The holy month of Ramadhan is the ninth month of the Islamic Lunar calendar and the holiest of the four holy months. It begins with the sighting of the new crescent moon after which all physically mature and healthy Muslims are obliged to abstain from all food, drink, gum chewing, any kind of tobacco use, and any kind of sexual contact between dawn and sunset. However, that is merely the physical component of the fast; the spiritual aspects of the fast include refraining from gossiping, lying, slandering and all traits of bad character. All obscene and irreligious sights and sounds are to be avoided. The purity of thought and action is paramount. Ordained in the Qur’an, the fast is an exacting act of deeply personal worship in which Muslims seek a raised level of God-consciousness.

The act of fasting redirects the hearts away from worldly activities towards The Divine. The month of Ramadhan is a time for spiritual reflection, prayer, doing good deeds and spending time with family and friends. The fasting is intended to help teach Muslims self-discipline, self-restraint and generosity. It also reminds them of the suffering of the poor, who may rarely get to eat well. It is common to have one meal (known as the Sahari) just before sunrise and another (known as the Iftar) directly after sunset. This meal will commonly consist of dates; following the example of the Prophet Muhammad, peace be upon Him. Because Ramadhan is a time to spend with friends and family, the fast will often be broken by different Muslim families coming together to share an evening meal.

Additionally, Muslims are urged to read the entire Qur’an during the month of Ramadhan, and its 114 chapters have been divided into 30 equal parts for this purpose.
When a reliable source has officially sighted the first crescent of the new moon, the month of Ramadhan is declared over, and the month of Shawwal begins. The end of Ramadhan is marked by a three-day period known as Eid al-Fitr, the “Festival of Fast-breaking.” It is a joyous time beginning with a special prayer, accompanied by celebration, socializing, festive meals, and sometimes very modest gift-giving, especially to children.

When Ramadhan ends, Muslims give charity in a locally prescribed amount, calculated to feed one poor person in that region for one day. This is known as fitra and is meant as another reminder of the suffering endured by many. Many Muslims also take this occasion to pay the annual alms, which are due to the poor and needy, known as Zakat.

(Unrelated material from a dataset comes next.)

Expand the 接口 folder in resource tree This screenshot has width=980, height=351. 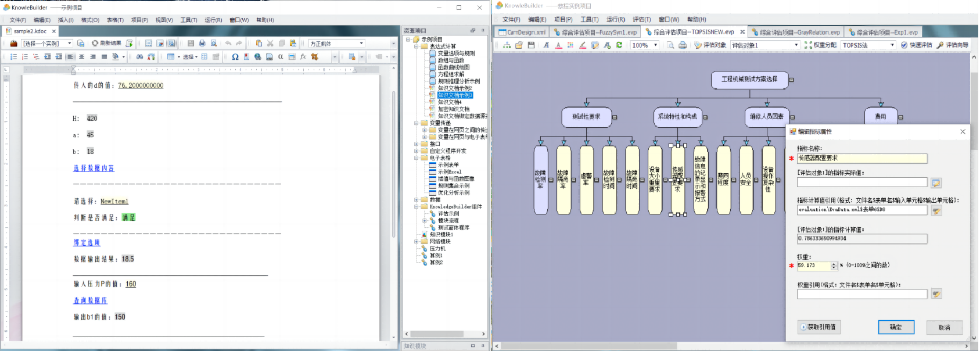pos(417,144)
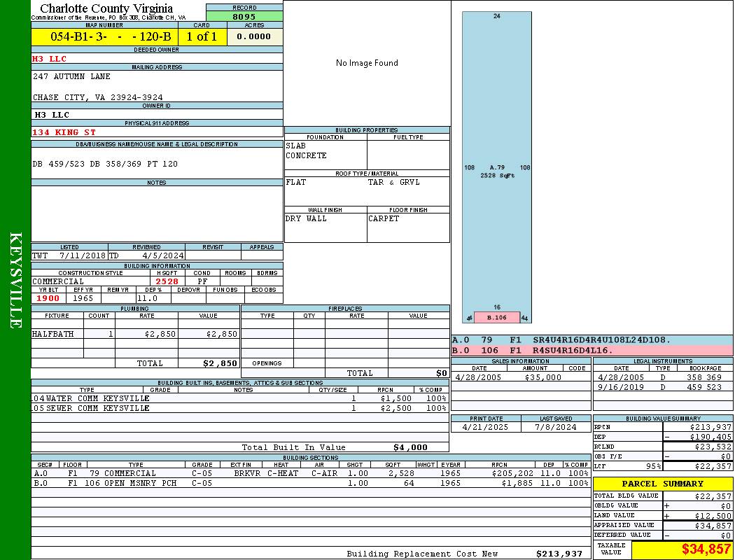Click the yellow '1 of 1' card indicator
735x560 pixels.
pos(202,37)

At the beginning of Ramadhan, it is appropriate to wish Muslims “Ramadhan Mubarak“, which means “Blessed Ramadhan.” At its conclusion, you may say “Eid Mubarak”.

Special Revival Nights:
Muslims believe that God began revealing the Qur’an to the Prophet Muhammad during Ramadhan (in the year 610 C.E.). The Qur’an commands: “O ye who believe! Fasting is prescribed to you as it was prescribed to those before you, that ye may (learn) self-restraint…Ramadhan is the (month) in which the Qur’an was sent down as a guide to mankind and also clear (Signs) for guidance and judgment (between right and wrong). So every one of you who is present (at his home) during that month should spend it in fasting…” (Chapter 2, verses 183 and 185).

Another aspect of Ramadhan is that it is believed that one of the last few odd-numbered nights of the month is the Laylat ul-Qadr, the “Night of Power” or “Night of Destiny.” It is the holiest night of the holiest month; it is believed to be the night on which God first began revealing the Qur’an to the Prophet Muhammad through the angel Gabriel. This is a time for especially fervent and devoted prayer, and the rewards and blessings associated with such are manifold. Muslims are told in the Qur’an that praying throughout this one night is better than a thousand months of prayer. Additionally, Muslims are urged to read the entire Qur’an during the month of Ramadhan, and its 114 chapters have been divided into 30 equal parts for this purpose.